According the Department of Land Use and Growth Management (LUGM) Environmental Planner Sue Veith, the Bay has been on a “pollution diet” since last December when the U.S. Environmental Protection Agency (EPA) established a Total Maximum Daily Load (TMDL) that has to be achieved by 2025 and sets up milestones to meet those levels. The process came about out of a court settlement in a suit filed by the Chesapeake Bay Foundation against EPA over failure of cleanup programs,
To achieve the Bay’s TMDL by 2025, nitrogen loading has to be reduced by 25 percent, phosphorus by 24 percent and sediment by 20 percent. The state has established a more ambitious deadline of 2020, a point which may become a bone of contention by the counties.
Watershed Implementation Plans (WIP’s) became the framework to implement the court settlement. The local committee was established on an ad hoc basis in April and has been meeting ever since to come up with the county’s version of the plan which will be incorporated into a state plan. The committee is made up of representatives of most government agencies located in the county. The initial parts of the local plan will go to the state this week, but the commissioners will add the proviso that it’s all preliminary and nothing has been decided.
Septic systems are the county’s big problem in meeting its portion of the goal. Veith says the county is heavily dependent on septics.
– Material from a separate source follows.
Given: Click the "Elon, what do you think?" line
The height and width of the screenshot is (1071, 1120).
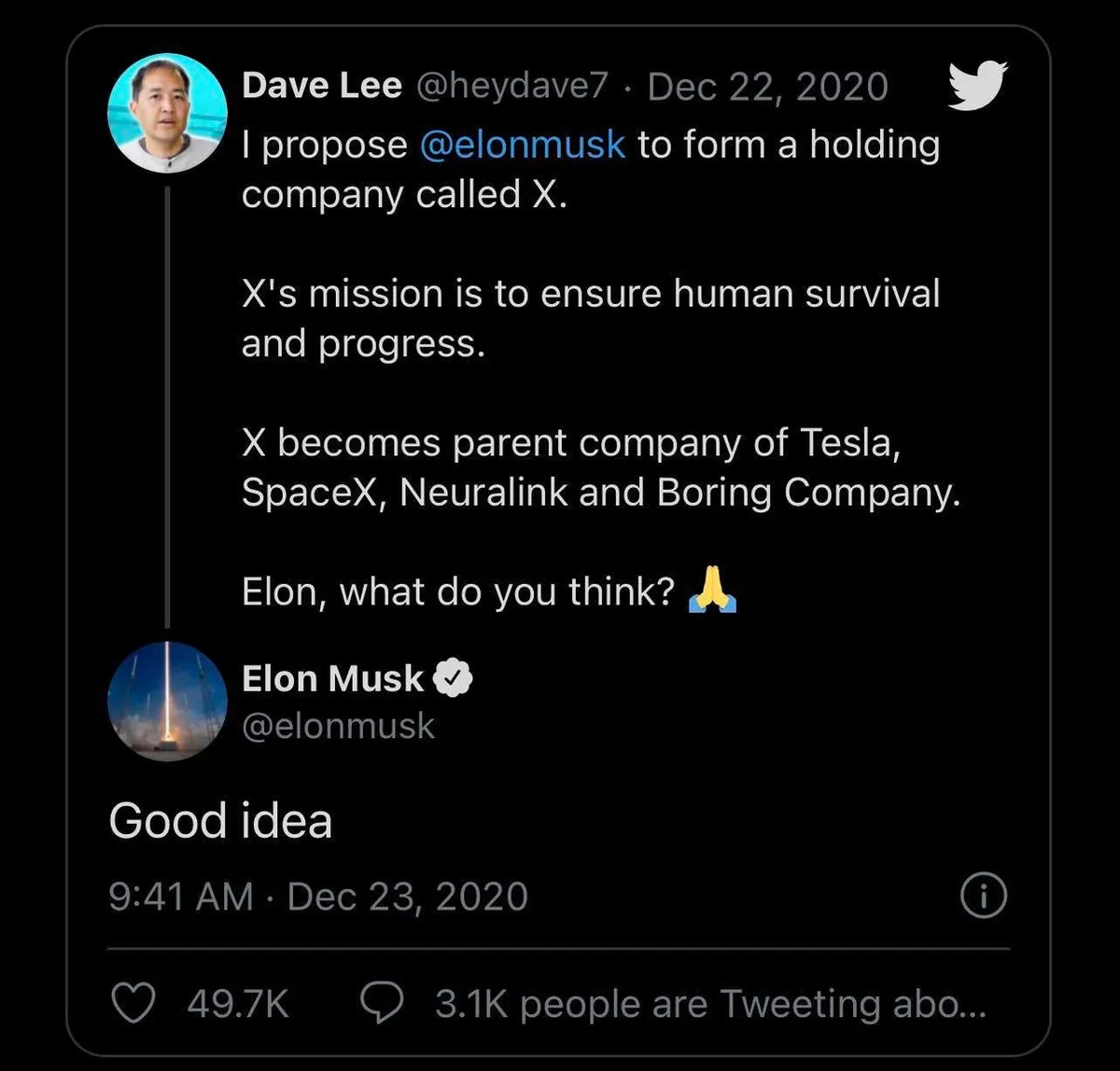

According to LUGM data, 26,071 households are served by septic systems and only 10,993 by public sewer. Veith says that the county needs to reduce nitrogen loads from septic systems by 70,000 lbs. per year.
The St. Mary’s County Metropolitan Commission (MetCom) estimates it would cost more than $176 million to retrofit septic systems to achieve that nitrogen reduction. Veith, however, cautions the cost estimates are preliminary and could be lower due to more competition and economies of scale.
Whatever the number it is large and there is no funding source at this time, with options such as more state funding from the Bay Restoration Fund, putting part or all of the cost on the homeowner or the county picking up some or all of the cost.
“These dollar signs are scary” said Commissioner Daniel Morris (R: 2nd), who has questioned the science of the 1000 foot critical area buffer. Veith said distance is a filter for potential infiltration into the waters from septic systems. She said the numbers are based on science.
Commissioner Lawrence Jarboe (R: 3rd) said the Patuxent used to be clean when everyone was on septic systems, and blamed the problems on upriver sewage treatment plants. “So far, as hard as we have worked, we have gone in the opposite direction,” he said. Veith responded that cleanup efforts had been successful, but, “At some point growth has outstripped the progress.”